## DOCUMENT EXTRACT
+ + + + +

My local newspaper seemed to be filled with an inordinate number of health related stories, all versions taken from national news wire articles.
Some of the headlines include: (no, I’m not linking them)
“Clues to how people bounce back from surgery” by Lauren Neergaard of the AP. I don’t have any surgeries planned in the near future so this one doesn’t interest me.
“Dry-roasting might be peanut allergy trigger” by Karen Kaplan of the Los Angeles Times. I take the seriousness of peanut allergies, well seriously, however since learning of toxic mold issues with most peanuts processed in the United States, I avoid those legumes most of the time.
“Level of education predicts health outcome, study finds” by Jason Millman of the Washington Post. This one seems like a no-brainer to me.
“Think you drink a lot? Top 10% down 74 drinks a week” by Christopher Ingraham of the Washington Post. Coming from a long line of alcoholics again not surprising to me personally.
In military related health news we have “Report says services for female veterans fall short” by Matthew Daly of the AP. Matthew, this is not news. Speaking medically right now services for women, in any field, anywhere, fall short.
“Agencies launch mammoth study on opioid alternatives” by Emily Wax-Thibodeaux of the Washington Post. This story references the large set of indicators that link the use of opioid medications to addiction in veterans trying to manage chronic pain. The point is to highlight alternate therapies. Hmmm… long-term use of opioids causing more harm than good. Who would have thought that could happen.
Lastly, also personally, and the story my adult children need to pay attention to:
“Mental lapses can be warning flags” by Melissa Healy of the Los Angeles Times. As I read this article I noted that I technically did not fall under the umbrella term used by Ms Healy defining myself as a “senior.” She reserved that label for those over sixty. Regardless of my lack of age, I did pause to absorb a few specific points. A new study in the journal Neurology followed 531 participants with an average age of seventy-three. Those who actually self-reported memory issues during the ten-year study exhibited more likelihood to develop “mild cognitive impairment, and to have Alzheimer’s-like plaques and tangles in their brains upon death even when dementia was never diagnosed” (Healy).

+ + + + +

## PROVIDED DATA
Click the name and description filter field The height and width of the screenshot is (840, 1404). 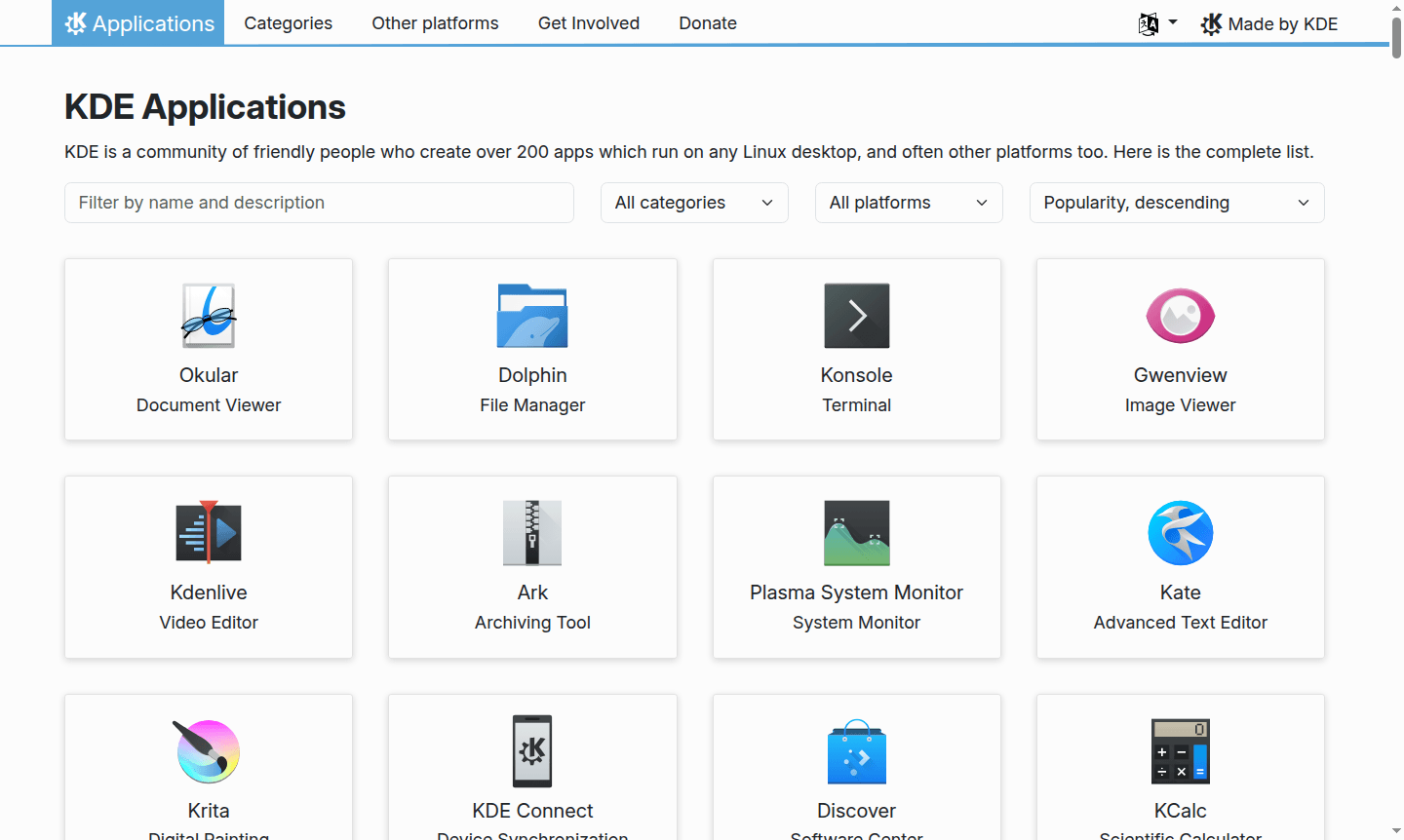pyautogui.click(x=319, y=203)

+ + + + +

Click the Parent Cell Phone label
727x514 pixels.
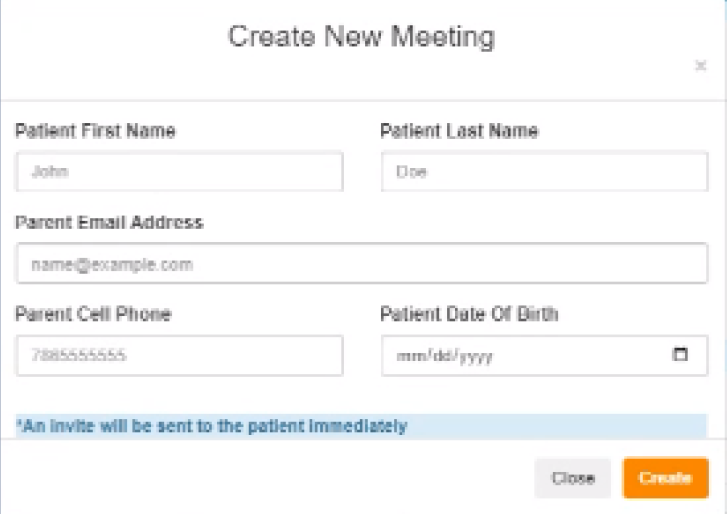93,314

+ + + + +

## PROBLEMS TO WORK ON
• A. List every reporter credited with a headline in the post about health headlines.
• B. Resume the post about health headlines, picking up after its final sentence.
The listing has nothing to do with the post about health headlines.

## RESULTS
• A. Lauren Neergaard, Karen Kaplan, Jason Millman, Christopher Ingraham, Matthew Daly, Emily Wax-Thibodeaux, Melissa Healy

• B.
So backing up a bit here, as I read this I understand the article to mean that if I am self-aware enough to be concerned, and more specifically mention out loud those concerns, regarding mental lapses such as misplacing keys, forgetting appointments or difficulty in retrieving words and names, then I may be standing in line for issues later on as I age. The article states that “people who reported memory complaints were nearly three times more likely to develop clinically significant memory and thinking problems” (Healy).
I don’t want to cry wolf, nor do I want my adult children to begin making plans for placing me in an Alzheimer’s care facility tomorrow. I do however, want to be considered among the “cognitive complainers” that Healy writes about, even though I am not yet sixty or above. When I think about that fact actually, the not having reached sixty age limit yet, I find this article even more worrisome. I do forget names and I do find myself searching for a word at times. Not everyday, not with any regularity at all, but sometimes…I find myself in obvious pause, waiting for the word that I know is right there, yet I draw a blank.
The only thing left to say at this point is: Cara, Jeff, Alison-you have been warned.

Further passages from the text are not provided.